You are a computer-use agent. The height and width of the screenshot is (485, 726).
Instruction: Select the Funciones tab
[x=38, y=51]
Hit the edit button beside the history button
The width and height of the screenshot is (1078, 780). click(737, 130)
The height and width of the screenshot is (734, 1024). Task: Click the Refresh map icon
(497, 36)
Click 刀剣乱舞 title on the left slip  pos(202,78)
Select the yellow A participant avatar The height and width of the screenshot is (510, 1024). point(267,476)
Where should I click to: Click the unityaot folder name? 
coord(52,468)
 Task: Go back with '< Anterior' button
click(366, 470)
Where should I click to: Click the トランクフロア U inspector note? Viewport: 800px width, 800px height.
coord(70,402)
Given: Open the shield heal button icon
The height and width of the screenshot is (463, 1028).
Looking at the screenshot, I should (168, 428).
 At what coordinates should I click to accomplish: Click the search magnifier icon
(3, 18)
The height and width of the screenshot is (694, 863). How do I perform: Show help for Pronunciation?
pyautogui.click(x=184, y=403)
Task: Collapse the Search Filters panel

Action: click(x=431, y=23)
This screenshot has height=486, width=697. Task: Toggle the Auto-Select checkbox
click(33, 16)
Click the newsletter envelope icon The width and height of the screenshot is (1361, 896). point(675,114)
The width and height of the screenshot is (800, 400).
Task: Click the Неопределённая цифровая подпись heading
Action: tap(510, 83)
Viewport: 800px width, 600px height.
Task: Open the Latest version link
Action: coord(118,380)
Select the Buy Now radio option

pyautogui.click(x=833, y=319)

● EXERCISE PROMPT
With no words changed, transcribe the records above.

● FINISHED EXERCISE
You are a computer-use agent. The height and width of the screenshot is (485, 726).
Instruction: Select the Funciones tab
[x=38, y=51]
Hit the edit button beside the history button
The width and height of the screenshot is (1078, 780). click(737, 130)
The height and width of the screenshot is (734, 1024). Task: Click the Refresh map icon
(497, 36)
Click 刀剣乱舞 title on the left slip  pos(202,78)
Select the yellow A participant avatar The height and width of the screenshot is (510, 1024). point(267,476)
Where should I click to: Click the unityaot folder name? 
coord(52,468)
 Task: Go back with '< Anterior' button
click(366, 470)
Where should I click to: Click the トランクフロア U inspector note? Viewport: 800px width, 800px height.
coord(70,402)
Given: Open the shield heal button icon
The height and width of the screenshot is (463, 1028).
Looking at the screenshot, I should (168, 428).
 At what coordinates should I click to accomplish: Click the search magnifier icon
(3, 18)
The height and width of the screenshot is (694, 863). How do I perform: Show help for Pronunciation?
pyautogui.click(x=184, y=403)
Task: Collapse the Search Filters panel

Action: click(x=431, y=23)
This screenshot has height=486, width=697. Task: Toggle the Auto-Select checkbox
click(33, 16)
Click the newsletter envelope icon The width and height of the screenshot is (1361, 896). point(675,114)
The width and height of the screenshot is (800, 400).
Task: Click the Неопределённая цифровая подпись heading
Action: tap(510, 83)
Viewport: 800px width, 600px height.
Task: Open the Latest version link
Action: coord(118,380)
Select the Buy Now radio option

pyautogui.click(x=833, y=319)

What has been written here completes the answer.